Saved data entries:
========================================

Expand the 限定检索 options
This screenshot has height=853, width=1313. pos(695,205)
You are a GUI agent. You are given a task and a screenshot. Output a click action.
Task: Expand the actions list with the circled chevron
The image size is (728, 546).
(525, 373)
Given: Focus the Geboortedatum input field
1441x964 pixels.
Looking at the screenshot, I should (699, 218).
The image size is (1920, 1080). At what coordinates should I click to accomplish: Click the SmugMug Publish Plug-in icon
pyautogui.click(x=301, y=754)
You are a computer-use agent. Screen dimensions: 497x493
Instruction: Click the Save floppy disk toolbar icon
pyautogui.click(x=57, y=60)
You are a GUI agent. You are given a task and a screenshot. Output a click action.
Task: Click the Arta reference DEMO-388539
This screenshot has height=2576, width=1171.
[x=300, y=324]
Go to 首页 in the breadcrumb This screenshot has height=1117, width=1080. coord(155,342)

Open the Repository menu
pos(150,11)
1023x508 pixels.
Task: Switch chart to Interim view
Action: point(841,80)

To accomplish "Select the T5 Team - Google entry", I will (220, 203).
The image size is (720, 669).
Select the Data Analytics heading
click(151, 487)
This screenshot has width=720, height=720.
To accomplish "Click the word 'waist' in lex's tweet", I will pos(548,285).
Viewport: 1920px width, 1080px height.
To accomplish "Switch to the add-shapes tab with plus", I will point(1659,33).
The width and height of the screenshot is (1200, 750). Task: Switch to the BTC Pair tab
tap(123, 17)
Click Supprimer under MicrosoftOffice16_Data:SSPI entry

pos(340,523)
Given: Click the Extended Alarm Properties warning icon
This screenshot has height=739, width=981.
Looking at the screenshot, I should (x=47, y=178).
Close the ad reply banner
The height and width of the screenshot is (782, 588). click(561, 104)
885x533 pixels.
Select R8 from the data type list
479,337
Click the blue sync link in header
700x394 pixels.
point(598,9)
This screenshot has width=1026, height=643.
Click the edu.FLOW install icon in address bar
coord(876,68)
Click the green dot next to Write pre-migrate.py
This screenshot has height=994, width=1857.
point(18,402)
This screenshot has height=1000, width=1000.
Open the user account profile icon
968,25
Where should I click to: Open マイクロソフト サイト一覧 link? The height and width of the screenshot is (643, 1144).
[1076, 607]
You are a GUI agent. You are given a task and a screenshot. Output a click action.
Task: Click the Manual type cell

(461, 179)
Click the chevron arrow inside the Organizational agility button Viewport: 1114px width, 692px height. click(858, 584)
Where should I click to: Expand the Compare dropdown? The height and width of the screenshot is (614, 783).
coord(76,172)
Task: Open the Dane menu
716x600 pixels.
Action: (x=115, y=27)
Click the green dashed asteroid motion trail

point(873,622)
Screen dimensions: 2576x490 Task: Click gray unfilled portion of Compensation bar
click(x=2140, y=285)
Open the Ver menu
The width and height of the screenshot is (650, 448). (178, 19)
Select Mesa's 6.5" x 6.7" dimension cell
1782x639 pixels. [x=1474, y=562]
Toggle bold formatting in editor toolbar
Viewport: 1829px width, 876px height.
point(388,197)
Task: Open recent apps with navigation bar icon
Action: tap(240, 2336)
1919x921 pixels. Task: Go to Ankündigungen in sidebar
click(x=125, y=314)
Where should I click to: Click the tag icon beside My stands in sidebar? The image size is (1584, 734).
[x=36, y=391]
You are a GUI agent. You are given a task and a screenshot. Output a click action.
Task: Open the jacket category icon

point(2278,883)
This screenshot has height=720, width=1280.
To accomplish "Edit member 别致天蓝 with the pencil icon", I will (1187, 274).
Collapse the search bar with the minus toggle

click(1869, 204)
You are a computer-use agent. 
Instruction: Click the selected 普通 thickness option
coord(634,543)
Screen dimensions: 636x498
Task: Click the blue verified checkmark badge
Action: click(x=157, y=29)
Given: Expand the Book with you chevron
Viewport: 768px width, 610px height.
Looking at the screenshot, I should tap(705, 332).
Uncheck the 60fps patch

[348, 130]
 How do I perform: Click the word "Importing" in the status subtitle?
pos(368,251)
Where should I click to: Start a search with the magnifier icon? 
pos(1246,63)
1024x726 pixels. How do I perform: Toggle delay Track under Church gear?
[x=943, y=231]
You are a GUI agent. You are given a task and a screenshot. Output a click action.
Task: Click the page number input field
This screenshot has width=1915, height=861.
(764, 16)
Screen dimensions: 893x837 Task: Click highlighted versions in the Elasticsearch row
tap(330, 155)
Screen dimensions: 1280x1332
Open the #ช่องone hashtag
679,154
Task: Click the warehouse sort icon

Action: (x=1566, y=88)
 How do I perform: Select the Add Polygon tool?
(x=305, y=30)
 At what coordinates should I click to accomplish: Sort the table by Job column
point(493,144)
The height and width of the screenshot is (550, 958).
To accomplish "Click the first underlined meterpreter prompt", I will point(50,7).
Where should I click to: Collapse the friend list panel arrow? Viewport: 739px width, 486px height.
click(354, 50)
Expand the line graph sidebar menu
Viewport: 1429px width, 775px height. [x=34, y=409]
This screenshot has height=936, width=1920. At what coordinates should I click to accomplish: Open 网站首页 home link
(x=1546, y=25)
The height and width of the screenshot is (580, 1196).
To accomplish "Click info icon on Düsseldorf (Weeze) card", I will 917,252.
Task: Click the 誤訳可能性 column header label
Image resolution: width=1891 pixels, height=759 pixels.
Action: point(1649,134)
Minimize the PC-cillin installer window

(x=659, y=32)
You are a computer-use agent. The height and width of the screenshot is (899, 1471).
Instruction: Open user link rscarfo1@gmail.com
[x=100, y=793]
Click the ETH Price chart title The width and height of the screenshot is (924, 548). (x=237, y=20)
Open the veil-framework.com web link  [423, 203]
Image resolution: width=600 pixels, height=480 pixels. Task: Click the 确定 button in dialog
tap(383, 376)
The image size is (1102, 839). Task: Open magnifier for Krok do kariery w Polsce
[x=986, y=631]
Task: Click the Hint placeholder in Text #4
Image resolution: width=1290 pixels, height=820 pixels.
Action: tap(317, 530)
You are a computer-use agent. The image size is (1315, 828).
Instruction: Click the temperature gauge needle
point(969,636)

========================================

→ **Problem**
Each entry above needs to be output exactly.

→ **Output of the task**
Expand the 限定检索 options
This screenshot has height=853, width=1313. pos(695,205)
You are a GUI agent. You are given a task and a screenshot. Output a click action.
Task: Expand the actions list with the circled chevron
The image size is (728, 546).
(525, 373)
Given: Focus the Geboortedatum input field
1441x964 pixels.
Looking at the screenshot, I should (699, 218).
The image size is (1920, 1080). At what coordinates should I click to accomplish: Click the SmugMug Publish Plug-in icon
pyautogui.click(x=301, y=754)
You are a computer-use agent. Screen dimensions: 497x493
Instruction: Click the Save floppy disk toolbar icon
pyautogui.click(x=57, y=60)
You are a GUI agent. You are given a task and a screenshot. Output a click action.
Task: Click the Arta reference DEMO-388539
This screenshot has height=2576, width=1171.
[x=300, y=324]
Go to 首页 in the breadcrumb This screenshot has height=1117, width=1080. coord(155,342)

Open the Repository menu
pos(150,11)
1023x508 pixels.
Task: Switch chart to Interim view
Action: point(841,80)

To accomplish "Select the T5 Team - Google entry", I will (220, 203).
The image size is (720, 669).
Select the Data Analytics heading
click(151, 487)
This screenshot has width=720, height=720.
To accomplish "Click the word 'waist' in lex's tweet", I will pos(548,285).
Viewport: 1920px width, 1080px height.
To accomplish "Switch to the add-shapes tab with plus", I will point(1659,33).
The width and height of the screenshot is (1200, 750). Task: Switch to the BTC Pair tab
tap(123, 17)
Click Supprimer under MicrosoftOffice16_Data:SSPI entry

pos(340,523)
Given: Click the Extended Alarm Properties warning icon
This screenshot has height=739, width=981.
Looking at the screenshot, I should (x=47, y=178).
Close the ad reply banner
The height and width of the screenshot is (782, 588). click(561, 104)
885x533 pixels.
Select R8 from the data type list
479,337
Click the blue sync link in header
700x394 pixels.
point(598,9)
This screenshot has width=1026, height=643.
Click the edu.FLOW install icon in address bar
coord(876,68)
Click the green dot next to Write pre-migrate.py
This screenshot has height=994, width=1857.
point(18,402)
This screenshot has height=1000, width=1000.
Open the user account profile icon
968,25
Where should I click to: Open マイクロソフト サイト一覧 link? The height and width of the screenshot is (643, 1144).
[1076, 607]
You are a GUI agent. You are given a task and a screenshot. Output a click action.
Task: Click the Manual type cell

(461, 179)
Click the chevron arrow inside the Organizational agility button Viewport: 1114px width, 692px height. click(858, 584)
Where should I click to: Expand the Compare dropdown? The height and width of the screenshot is (614, 783).
coord(76,172)
Task: Open the Dane menu
716x600 pixels.
Action: (x=115, y=27)
Click the green dashed asteroid motion trail

point(873,622)
Screen dimensions: 2576x490 Task: Click gray unfilled portion of Compensation bar
click(x=2140, y=285)
Open the Ver menu
The width and height of the screenshot is (650, 448). (178, 19)
Select Mesa's 6.5" x 6.7" dimension cell
1782x639 pixels. [x=1474, y=562]
Toggle bold formatting in editor toolbar
Viewport: 1829px width, 876px height.
point(388,197)
Task: Open recent apps with navigation bar icon
Action: tap(240, 2336)
1919x921 pixels. Task: Go to Ankündigungen in sidebar
click(x=125, y=314)
Where should I click to: Click the tag icon beside My stands in sidebar? The image size is (1584, 734).
[x=36, y=391]
You are a GUI agent. You are given a task and a screenshot. Output a click action.
Task: Open the jacket category icon

point(2278,883)
This screenshot has height=720, width=1280.
To accomplish "Edit member 别致天蓝 with the pencil icon", I will (1187, 274).
Collapse the search bar with the minus toggle

click(1869, 204)
You are a computer-use agent. 
Instruction: Click the selected 普通 thickness option
coord(634,543)
Screen dimensions: 636x498
Task: Click the blue verified checkmark badge
Action: click(x=157, y=29)
Given: Expand the Book with you chevron
Viewport: 768px width, 610px height.
Looking at the screenshot, I should tap(705, 332).
Uncheck the 60fps patch

[348, 130]
 How do I perform: Click the word "Importing" in the status subtitle?
pos(368,251)
Where should I click to: Start a search with the magnifier icon? 
pos(1246,63)
1024x726 pixels. How do I perform: Toggle delay Track under Church gear?
[x=943, y=231]
You are a GUI agent. You are given a task and a screenshot. Output a click action.
Task: Click the page number input field
This screenshot has width=1915, height=861.
(764, 16)
Screen dimensions: 893x837 Task: Click highlighted versions in the Elasticsearch row
tap(330, 155)
Screen dimensions: 1280x1332
Open the #ช่องone hashtag
679,154
Task: Click the warehouse sort icon

Action: (x=1566, y=88)
 How do I perform: Select the Add Polygon tool?
(x=305, y=30)
 At what coordinates should I click to accomplish: Sort the table by Job column
point(493,144)
The height and width of the screenshot is (550, 958).
To accomplish "Click the first underlined meterpreter prompt", I will point(50,7).
Where should I click to: Collapse the friend list panel arrow? Viewport: 739px width, 486px height.
click(354, 50)
Expand the line graph sidebar menu
Viewport: 1429px width, 775px height. [x=34, y=409]
This screenshot has height=936, width=1920. At what coordinates should I click to accomplish: Open 网站首页 home link
(x=1546, y=25)
The height and width of the screenshot is (580, 1196).
To accomplish "Click info icon on Düsseldorf (Weeze) card", I will 917,252.
Task: Click the 誤訳可能性 column header label
Image resolution: width=1891 pixels, height=759 pixels.
Action: point(1649,134)
Minimize the PC-cillin installer window

(x=659, y=32)
You are a computer-use agent. The height and width of the screenshot is (899, 1471).
Instruction: Open user link rscarfo1@gmail.com
[x=100, y=793]
Click the ETH Price chart title The width and height of the screenshot is (924, 548). (x=237, y=20)
Open the veil-framework.com web link  [423, 203]
Image resolution: width=600 pixels, height=480 pixels. Task: Click the 确定 button in dialog
tap(383, 376)
The image size is (1102, 839). Task: Open magnifier for Krok do kariery w Polsce
[x=986, y=631]
Task: Click the Hint placeholder in Text #4
Image resolution: width=1290 pixels, height=820 pixels.
Action: tap(317, 530)
You are a computer-use agent. The image size is (1315, 828).
Instruction: Click the temperature gauge needle
point(969,636)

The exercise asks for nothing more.